Instructions to follow |
Both the line containing "1344x896 pixels. How" and the line containing "Task: Open the Parameters readout page" belong to the span. Output exactly that span from the listing below, and nothing outside it.

►

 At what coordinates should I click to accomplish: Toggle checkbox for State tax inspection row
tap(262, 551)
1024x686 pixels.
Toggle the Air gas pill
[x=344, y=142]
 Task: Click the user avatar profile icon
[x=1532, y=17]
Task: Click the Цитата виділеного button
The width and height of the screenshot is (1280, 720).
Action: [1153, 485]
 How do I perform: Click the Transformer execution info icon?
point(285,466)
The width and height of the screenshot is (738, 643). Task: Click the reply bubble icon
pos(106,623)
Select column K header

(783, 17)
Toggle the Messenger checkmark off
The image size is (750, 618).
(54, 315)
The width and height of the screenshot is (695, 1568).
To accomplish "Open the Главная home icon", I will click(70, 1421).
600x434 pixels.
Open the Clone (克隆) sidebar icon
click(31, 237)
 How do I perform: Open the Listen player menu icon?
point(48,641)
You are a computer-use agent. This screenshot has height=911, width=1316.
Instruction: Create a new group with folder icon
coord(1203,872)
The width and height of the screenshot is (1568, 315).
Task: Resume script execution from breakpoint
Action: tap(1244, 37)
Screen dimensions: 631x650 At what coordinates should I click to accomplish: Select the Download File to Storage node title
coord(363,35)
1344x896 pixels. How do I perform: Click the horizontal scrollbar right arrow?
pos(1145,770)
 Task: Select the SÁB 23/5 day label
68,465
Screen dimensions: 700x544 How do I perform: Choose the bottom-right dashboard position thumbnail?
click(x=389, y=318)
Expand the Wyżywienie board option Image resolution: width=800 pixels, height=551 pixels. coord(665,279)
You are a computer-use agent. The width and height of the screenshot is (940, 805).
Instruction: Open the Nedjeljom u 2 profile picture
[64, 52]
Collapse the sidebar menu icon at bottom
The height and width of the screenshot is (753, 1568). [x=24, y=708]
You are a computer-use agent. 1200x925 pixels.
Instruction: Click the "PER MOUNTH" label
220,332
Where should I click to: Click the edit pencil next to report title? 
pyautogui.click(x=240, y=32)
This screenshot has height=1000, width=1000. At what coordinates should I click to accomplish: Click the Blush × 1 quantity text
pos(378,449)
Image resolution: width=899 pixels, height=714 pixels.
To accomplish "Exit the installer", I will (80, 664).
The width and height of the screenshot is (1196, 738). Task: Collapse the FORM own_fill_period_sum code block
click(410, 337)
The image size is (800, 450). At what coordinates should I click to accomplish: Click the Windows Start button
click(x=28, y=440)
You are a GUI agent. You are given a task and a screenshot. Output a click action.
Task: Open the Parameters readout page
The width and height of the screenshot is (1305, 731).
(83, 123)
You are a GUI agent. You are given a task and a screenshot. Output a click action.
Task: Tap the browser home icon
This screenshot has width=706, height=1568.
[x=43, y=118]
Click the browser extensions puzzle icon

◄

Answer to this task |
1344x896 pixels. How do I perform: Click the horizontal scrollbar right arrow?
pos(1145,770)
 Task: Select the SÁB 23/5 day label
68,465
Screen dimensions: 700x544 How do I perform: Choose the bottom-right dashboard position thumbnail?
click(x=389, y=318)
Expand the Wyżywienie board option Image resolution: width=800 pixels, height=551 pixels. coord(665,279)
You are a computer-use agent. The width and height of the screenshot is (940, 805).
Instruction: Open the Nedjeljom u 2 profile picture
[64, 52]
Collapse the sidebar menu icon at bottom
The height and width of the screenshot is (753, 1568). [x=24, y=708]
You are a computer-use agent. 1200x925 pixels.
Instruction: Click the "PER MOUNTH" label
220,332
Where should I click to: Click the edit pencil next to report title? 
pyautogui.click(x=240, y=32)
This screenshot has height=1000, width=1000. At what coordinates should I click to accomplish: Click the Blush × 1 quantity text
pos(378,449)
Image resolution: width=899 pixels, height=714 pixels.
To accomplish "Exit the installer", I will (80, 664).
The width and height of the screenshot is (1196, 738). Task: Collapse the FORM own_fill_period_sum code block
click(410, 337)
The image size is (800, 450). At what coordinates should I click to accomplish: Click the Windows Start button
click(x=28, y=440)
You are a GUI agent. You are given a task and a screenshot. Output a click action.
Task: Open the Parameters readout page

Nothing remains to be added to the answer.